A new study from Common Sense Institute Arizona reveals that Arizona’s rate of inflation has dropped to the national average after 29 consecutive months of running above it. Year-over-year price inflation for the last 12 months in Metro Phoenix is now at 3.7%, following a monthly inflation rate of .04% for the metro area in September.

LEARN MORE: Money saving hacks: 18 readers share their best tips

Since 2020, Arizona has led the nation with high inflation rates; the consumer price index (CPI) for the Phoenix Metro was more than 12% higher in October 2022 than it was in October 2021. 

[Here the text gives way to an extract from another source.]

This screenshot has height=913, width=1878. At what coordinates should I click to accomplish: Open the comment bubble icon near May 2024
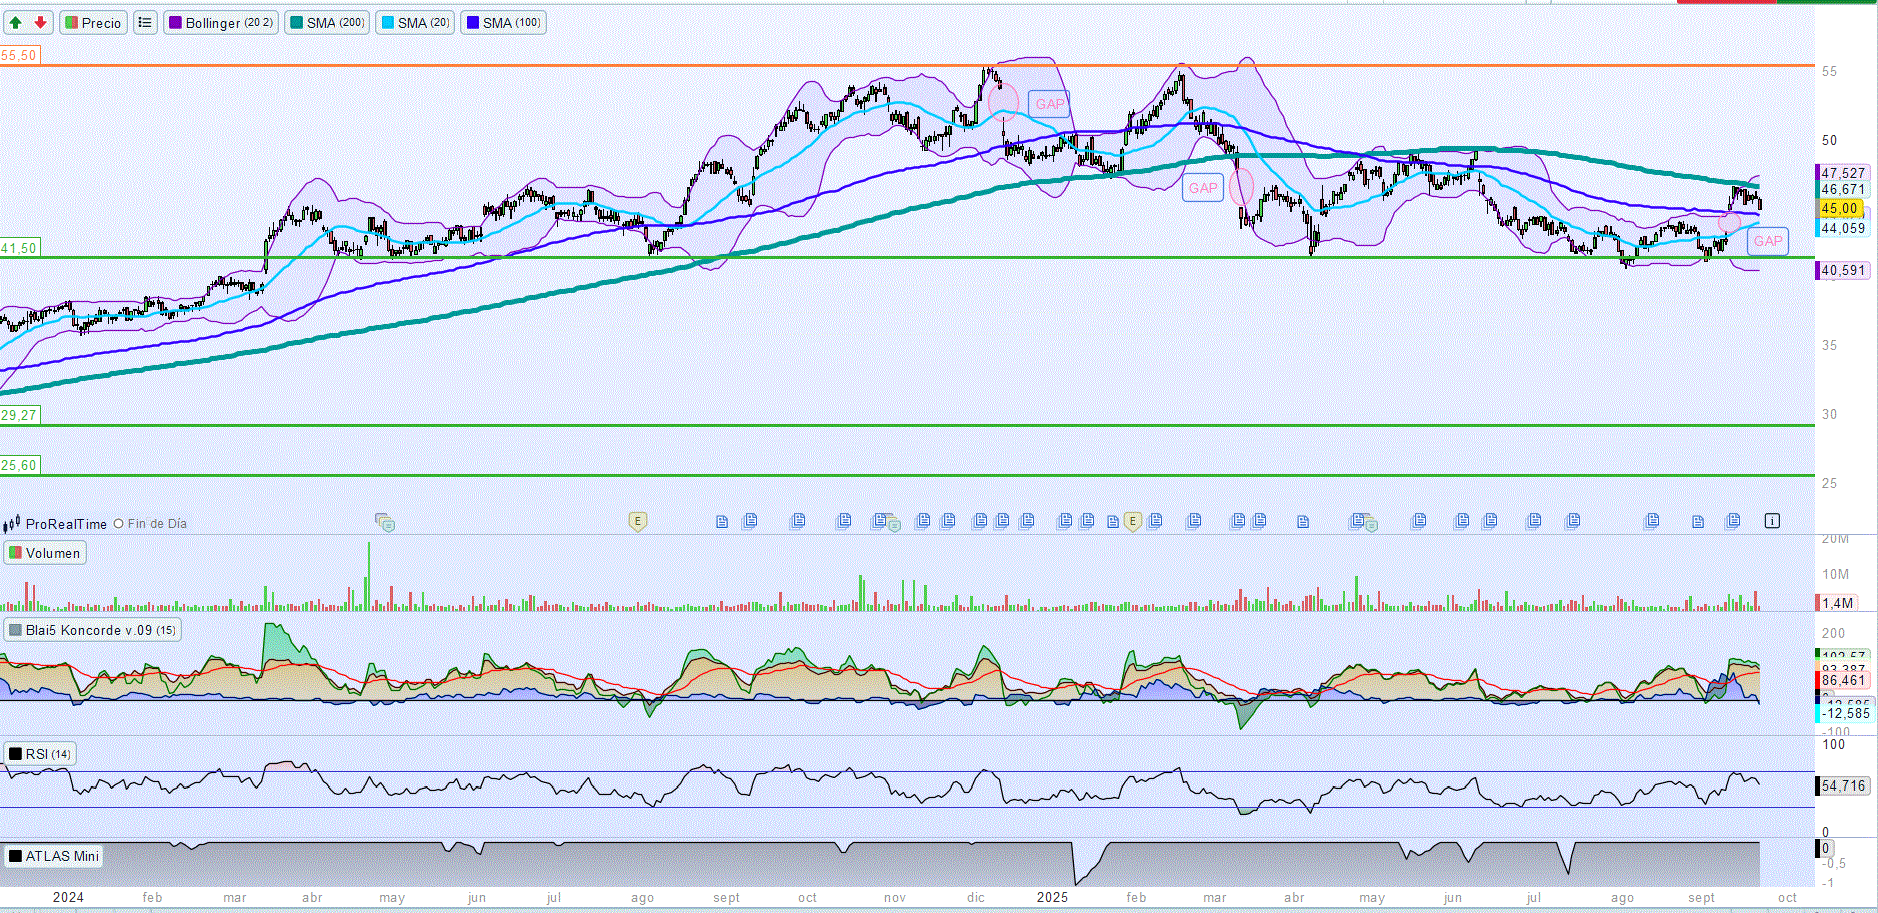pyautogui.click(x=385, y=522)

The average Arizona household has to pay over $23,000 more per year compared to 2020 for the same goods and services, including food and beverage, housing, and transportation. That’s why Arizona now dropping down to the national average of 3.7% has analysts and business leaders hopeful that the worst is behind them.

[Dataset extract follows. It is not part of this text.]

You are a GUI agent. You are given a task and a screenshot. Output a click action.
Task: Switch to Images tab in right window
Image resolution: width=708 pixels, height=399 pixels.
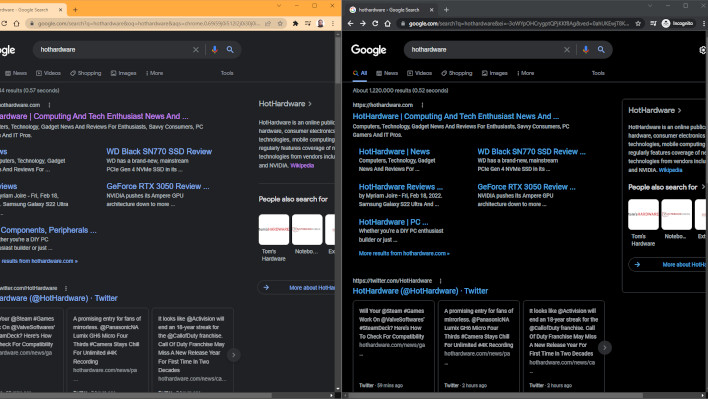coord(494,73)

“Arizona remains an affordable place to live and work when compared to our national competitors, but inflation is still too high,” CSI board member and Arizona Chamber of Commerce & Industry President and CEO Danny Seiden said. “Let’s hope this latest data is a sign that big spikes in costs are a thing of the past.”

Another bright spot in the data is that the cost of shelter actually decreased in September for the first time since the onset of accelerated inflation. For reference, the average monthly rent for a two bedroom apartment or home has increased by over $600 since August 2020, a 43.6% increase.

“Policymakers and the business community should continue to keep an eye on housing costs,” Seiden said. “We want to be able to continue to recruit job creators to Arizona and ensure that their employees will be able to find an affordable place to call home. If inflation is best described as too many dollars chasing too few goods, then we should work to increase the housing supply. A ‘Yes in my backyard’ posture by city leaders could put some much needed downward pressure on housing costs.”